La lecture de "L'étranger" laisse une sensation unique: le mariage de la glace et du feu, soufflé et distillé au lecteur désarçonné puis hypotisé par les méandres de l'absurde que peut exhaler une existence mécanique et routinière. Une lecture qui a suscité chez moi les mêmes émotions qu'il y a plus de vingt-cinq ans....est-ce sans doute dans ceci que réside la force de la littérature!?



 Les avis de fancy    critique-livre  

lundi 4 janvier 2010

Albert Camus


Il y a cinquante ans, le 4 janvier  1960, une voiture et un arbre s'enlaçaient dans une mortelle étreinte pour le conducteur: les Parques en avaient décidé du destin d'un célèbre écrivain, il s'appelait Albert Camus.
Pour commémorer la mémoire de cet écrivain hors du commun, j'ai choisi de relire "L'étranger". En attendant de lire mon billet de demain, je vous propose un passage du roman qui m'a fait frémir comme lorsque j'étais lycéenne

"Aujourd'hui, maman est morte. Ou peut-être hier, je ne sais pas. J'ai reçu un télégramme de l'asile: "Mère décédée. Enterrement demain. Sentiments distingués." Cela ne veut rien dire. C'était peut-être hier.
L'asile de vieillards est à Marengo, à quatre-vingts kilomètres d'Alger. Je prendrai l'autobus à deux heures et j'arriverai dans l'après-midi. Ainsi, je pourrai veiller et rentrerai demain soir. J'ai demandé deux jours de congé à mon patron et il ne pouvait pas me les refuser avec une excuse pareille. Mais il n'avait pas l'air content. je lui ai même dit: "Ce n'est pas ma faute." Il n'a pas répondu. J'ai pensé alors que je n'aurais pas dû lui dire cela. En somme, je n'avais pas à m'excuser. C'était plutôt à lui de me présenter ses condoléances. Mais il le fera sans doute après-demain, quand il me verra en deuil. Pour le moment, c'est un peu comme si maman n'était pas morte. Après l'enterrement, au contraire, ce sera une affaire classée et tout aura revêtu une allure plus officielle.
J'ai pris l'autobus à deux heures. Il faisait très chaud. J'ai mangé au restaurant, chez Céleste, comme d'habitude.

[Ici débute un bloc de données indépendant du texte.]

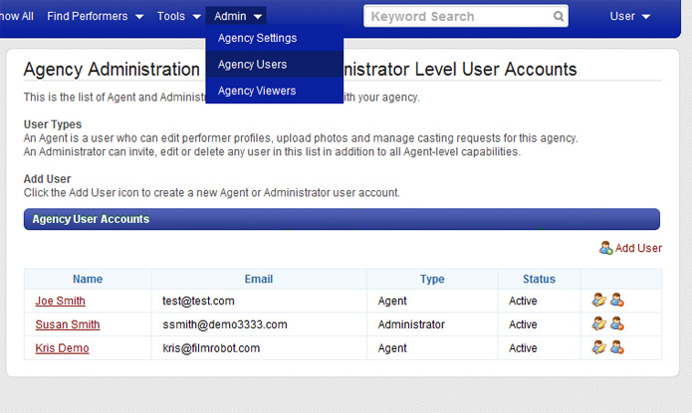The height and width of the screenshot is (413, 692).
Task: Click the Add User icon
Action: pyautogui.click(x=605, y=248)
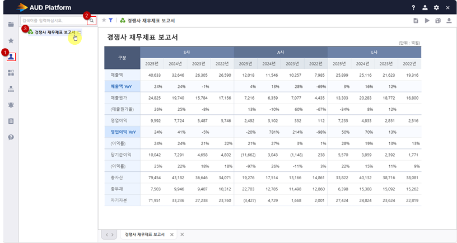Open settings gear in the title bar

pos(436,7)

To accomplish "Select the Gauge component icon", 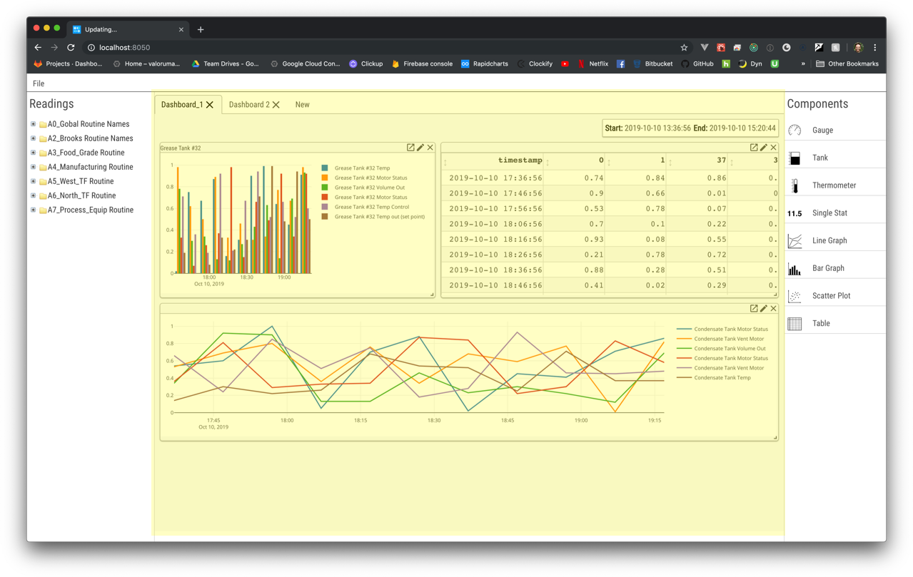I will [795, 131].
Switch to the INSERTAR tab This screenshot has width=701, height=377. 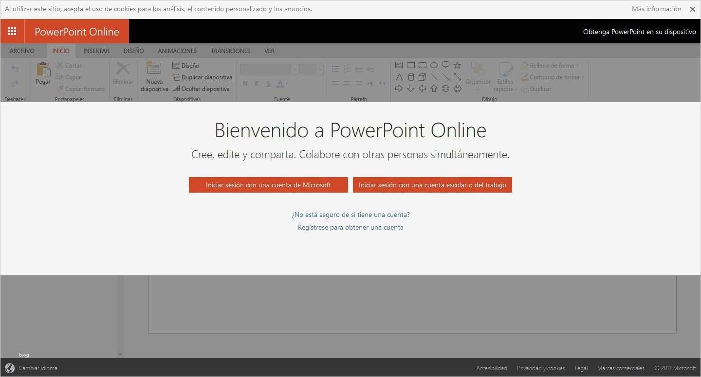click(x=96, y=51)
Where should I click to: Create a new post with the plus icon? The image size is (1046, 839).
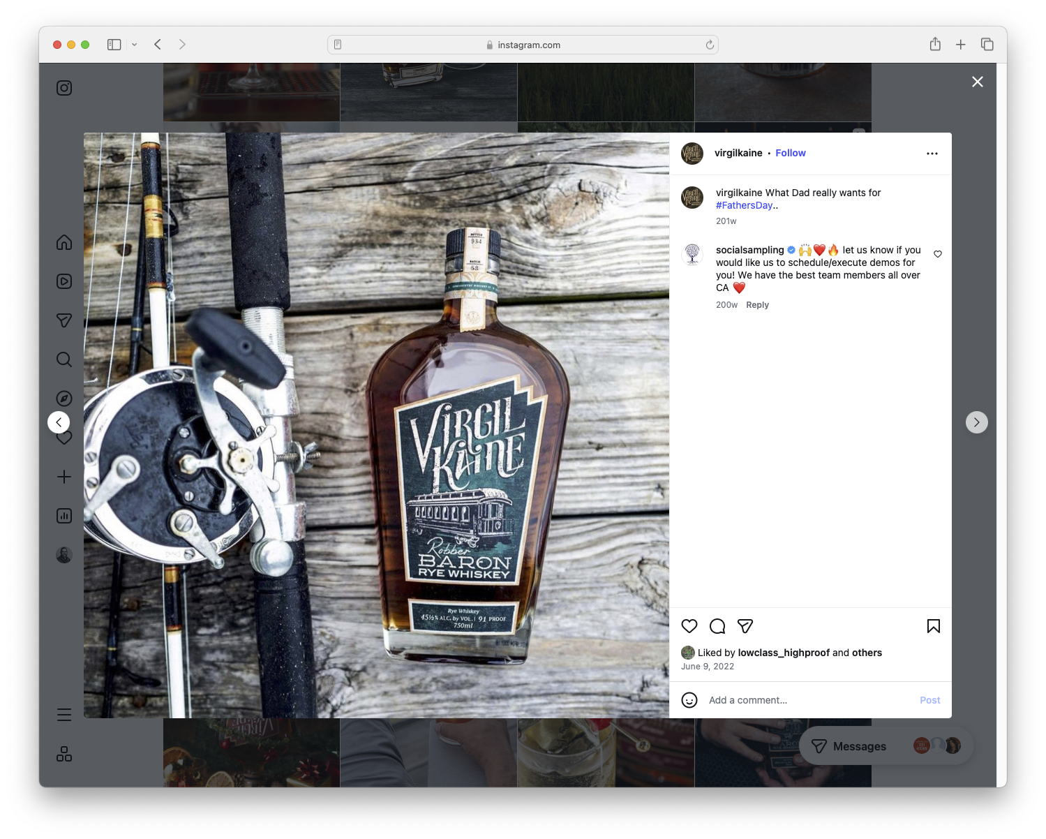63,477
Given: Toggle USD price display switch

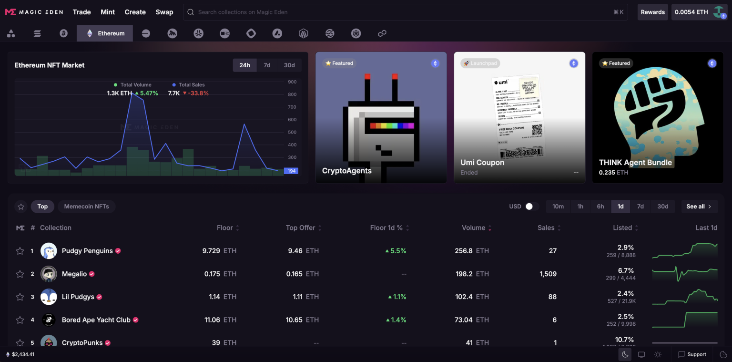Looking at the screenshot, I should coord(529,206).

Ils avaient tous beaucoup de peine pour moi et Céleste m'a dit: "On n'a qu'une mère." Quand je suis parti, ils m'ont accompagné à la porte. J'étais un peu étourdi parce qu'il a fallu que je monte chez Emmanuel pour lui emprunter une cravate noire et un brassard. Il a perdu son oncle, il y a quelques mois.
J'ai couru pour ne pas manquer le départ. Cette hâte, cette course, c'est à cause de tout cela sans doute, ajoutés aux cahots, à l'odeur d'essence, à la réverbération de la route et du ciel, que je me suis assoupi. J'ai dormi pendant presque tout le trajet. Et quand je me suis réveillé, j'étais tassé contre un militaire qui m'a souri et qui m'a demandé si je venais de loin. J'ai dit "oui" pour n'avoir plus à parler."
Ce passage est la scène d'ouverture du roman, où Meursault apparaît tel qu'il est...indifférent, prêt à prendre conscience de l'absurde... un incipit qui m'étreint toujours autant la gorge, après toutes ces années.

Merci à Denis pour cette journée d'hommage.